| What this task involves |
Give back the full material exactly. Omit no line.
=== Begin Enclosure ===
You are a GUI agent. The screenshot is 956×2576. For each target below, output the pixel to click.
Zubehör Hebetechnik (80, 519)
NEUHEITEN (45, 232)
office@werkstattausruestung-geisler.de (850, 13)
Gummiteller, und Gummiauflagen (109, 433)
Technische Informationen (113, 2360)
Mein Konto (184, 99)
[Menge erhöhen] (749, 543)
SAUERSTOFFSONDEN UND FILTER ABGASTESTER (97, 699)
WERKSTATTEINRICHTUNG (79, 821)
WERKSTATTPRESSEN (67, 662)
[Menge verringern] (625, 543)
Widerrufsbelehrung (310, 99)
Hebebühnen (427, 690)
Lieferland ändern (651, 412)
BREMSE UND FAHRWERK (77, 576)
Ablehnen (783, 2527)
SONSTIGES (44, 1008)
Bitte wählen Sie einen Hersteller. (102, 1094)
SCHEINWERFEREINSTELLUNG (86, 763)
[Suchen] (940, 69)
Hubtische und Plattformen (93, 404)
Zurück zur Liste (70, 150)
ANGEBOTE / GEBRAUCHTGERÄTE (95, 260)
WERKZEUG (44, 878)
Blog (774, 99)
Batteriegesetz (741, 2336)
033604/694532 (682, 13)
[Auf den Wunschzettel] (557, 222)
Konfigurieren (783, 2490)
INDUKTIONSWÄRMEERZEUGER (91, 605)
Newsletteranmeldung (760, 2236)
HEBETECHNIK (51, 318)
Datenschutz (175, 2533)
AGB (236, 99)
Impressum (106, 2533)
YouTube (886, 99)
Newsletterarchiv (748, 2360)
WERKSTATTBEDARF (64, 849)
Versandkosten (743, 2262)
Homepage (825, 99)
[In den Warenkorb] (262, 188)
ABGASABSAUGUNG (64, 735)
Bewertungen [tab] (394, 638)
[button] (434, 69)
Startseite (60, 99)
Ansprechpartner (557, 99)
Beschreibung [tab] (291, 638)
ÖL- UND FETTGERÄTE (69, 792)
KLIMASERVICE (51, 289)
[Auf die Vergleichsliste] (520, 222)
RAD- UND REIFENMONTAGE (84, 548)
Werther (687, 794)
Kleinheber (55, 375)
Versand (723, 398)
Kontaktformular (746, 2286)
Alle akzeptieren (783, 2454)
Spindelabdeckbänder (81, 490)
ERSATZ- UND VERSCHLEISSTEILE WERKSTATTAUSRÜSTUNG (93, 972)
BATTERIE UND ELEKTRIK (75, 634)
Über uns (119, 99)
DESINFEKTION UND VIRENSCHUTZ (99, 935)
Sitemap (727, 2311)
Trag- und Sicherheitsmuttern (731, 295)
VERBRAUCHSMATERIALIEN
=== End Enclosure ===
| The completed task |
You are a GUI agent. The screenshot is 956×2576. For each target below, output the pixel to click.
Zubehör Hebetechnik (80, 519)
NEUHEITEN (45, 232)
office@werkstattausruestung-geisler.de (850, 13)
Gummiteller, und Gummiauflagen (109, 433)
Technische Informationen (113, 2360)
Mein Konto (184, 99)
[Menge erhöhen] (749, 543)
SAUERSTOFFSONDEN UND FILTER ABGASTESTER (97, 699)
WERKSTATTEINRICHTUNG (79, 821)
WERKSTATTPRESSEN (67, 662)
[Menge verringern] (625, 543)
Widerrufsbelehrung (310, 99)
Hebebühnen (427, 690)
Lieferland ändern (651, 412)
BREMSE UND FAHRWERK (77, 576)
Ablehnen (783, 2527)
SONSTIGES (44, 1008)
Bitte wählen Sie einen Hersteller. (102, 1094)
SCHEINWERFEREINSTELLUNG (86, 763)
[Suchen] (940, 69)
Hubtische und Plattformen (93, 404)
Zurück zur Liste (70, 150)
ANGEBOTE / GEBRAUCHTGERÄTE (95, 260)
WERKZEUG (44, 878)
Blog (774, 99)
Batteriegesetz (741, 2336)
033604/694532 (682, 13)
[Auf den Wunschzettel] (557, 222)
Konfigurieren (783, 2490)
INDUKTIONSWÄRMEERZEUGER (91, 605)
Newsletteranmeldung (760, 2236)
HEBETECHNIK (51, 318)
Datenschutz (175, 2533)
AGB (236, 99)
Impressum (106, 2533)
YouTube (886, 99)
Newsletterarchiv (748, 2360)
WERKSTATTBEDARF (64, 849)
Versandkosten (743, 2262)
Homepage (825, 99)
[In den Warenkorb] (262, 188)
ABGASABSAUGUNG (64, 735)
Bewertungen [tab] (394, 638)
[button] (434, 69)
Startseite (60, 99)
Ansprechpartner (557, 99)
Beschreibung [tab] (291, 638)
ÖL- UND FETTGERÄTE (69, 792)
KLIMASERVICE (51, 289)
[Auf die Vergleichsliste] (520, 222)
RAD- UND REIFENMONTAGE (84, 548)
Werther (687, 794)
Kleinheber (55, 375)
Versand (723, 398)
Kontaktformular (746, 2286)
Alle akzeptieren (783, 2454)
Spindelabdeckbänder (81, 490)
ERSATZ- UND VERSCHLEISSTEILE WERKSTATTAUSRÜSTUNG (93, 972)
BATTERIE UND ELEKTRIK (75, 634)
Über uns (119, 99)
DESINFEKTION UND VIRENSCHUTZ (99, 935)
Sitemap (727, 2311)
Trag- und Sicherheitsmuttern (731, 295)
VERBRAUCHSMATERIALIEN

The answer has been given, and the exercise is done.